Traini asked lawyer and former Assemblyman Dan Coffey, who has represented clients in the Anchorage cab industry, to prepare 14 amendments to alter Evans' ordinance. The proposals ranged from a $500 annual license fee to alcohol and drug screenings for drivers, aligning with regulations already in place for taxi drivers.
Evans said he sees Uber and Lyft as independent companies that cater much more to drivers who occasionally use their personal vehicles for the companies to supplement income. Traini's measures would "destroy" the idea of ride-booking companies, Evans said.
"I think it just discourages the use of TNCs and makes it overly burdensome for people to get into this part-time endeavor," Evans said.

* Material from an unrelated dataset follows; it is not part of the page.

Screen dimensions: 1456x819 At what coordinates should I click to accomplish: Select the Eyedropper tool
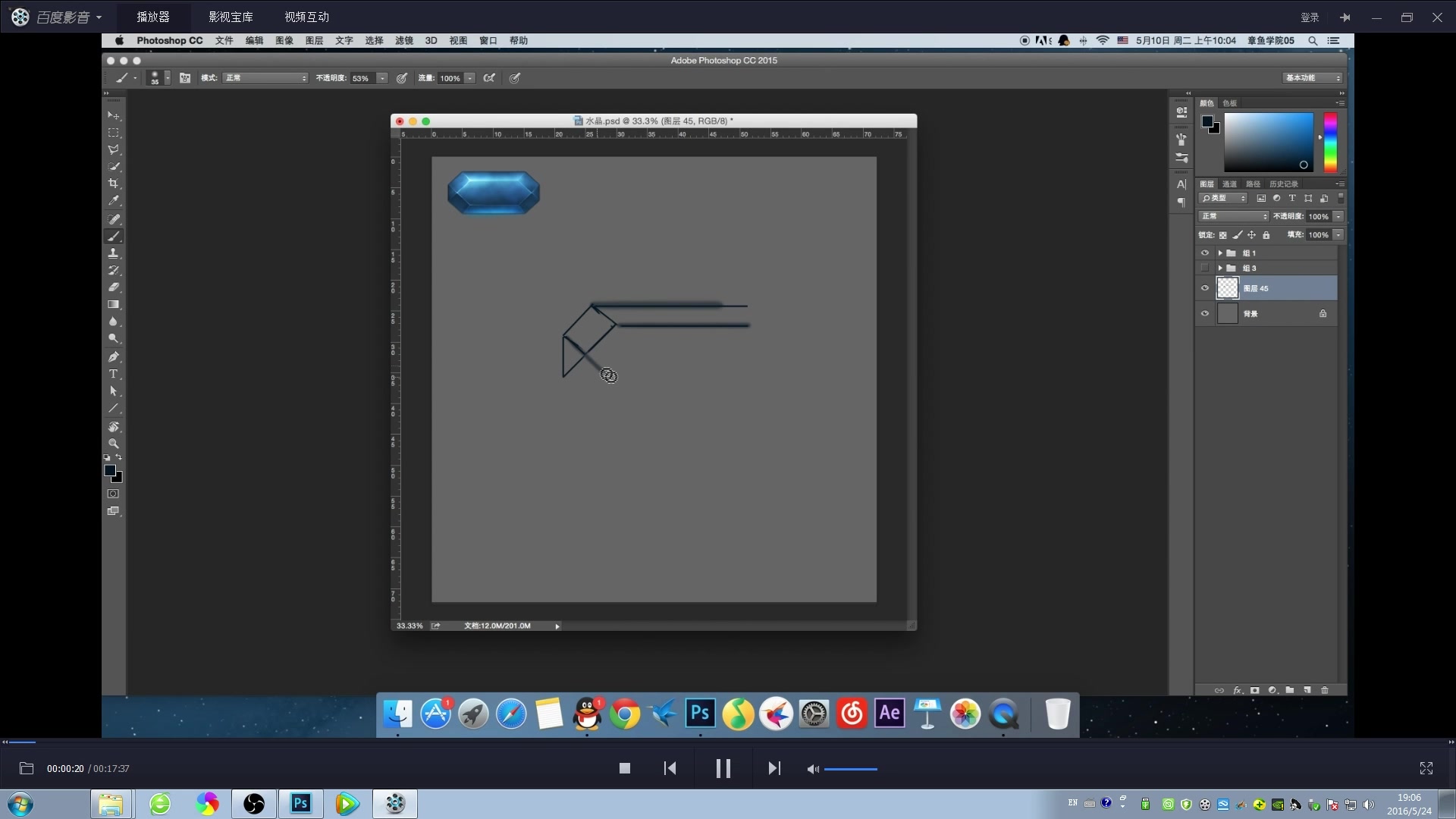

The Assembly supported amendments from Assemblymen John Weddleton and Eric Croft to require vehicle inspections every year, instead of the two years in Evans' proposal. They also added fingerprint background checks for drivers and got rid of a prohibition of ride-booking companies accepting cash.
Evans and others said the final version of the ordinance does not compromise public safety.
Anchorage's goal should be to craft a system that allows taxis to operate in a manner close to ride-booking companies, instead of the other way around, Evans said.
Assemblyman Forrest Dunbar pledged that he would spearhead an effort to do just that in the coming months.
"There is an overwhelming desire, especially among young people, in this city, to see (ride-booking companies) operate here," Dunbar said. "I want to increase the transportation options in Anchorage, I want to be a forward-looking city."
Assemblyman Bill Starr said he's constantly asked by tourists why Anchorage does not have Uber or Lyft.
Gray-Jackson, the chair of the Assembly, said she would like to see ride-booking companies in Anchorage eventually. But she voted against the measure, suggesting she thought it was premature.
"The ultimate decision is the state," she said.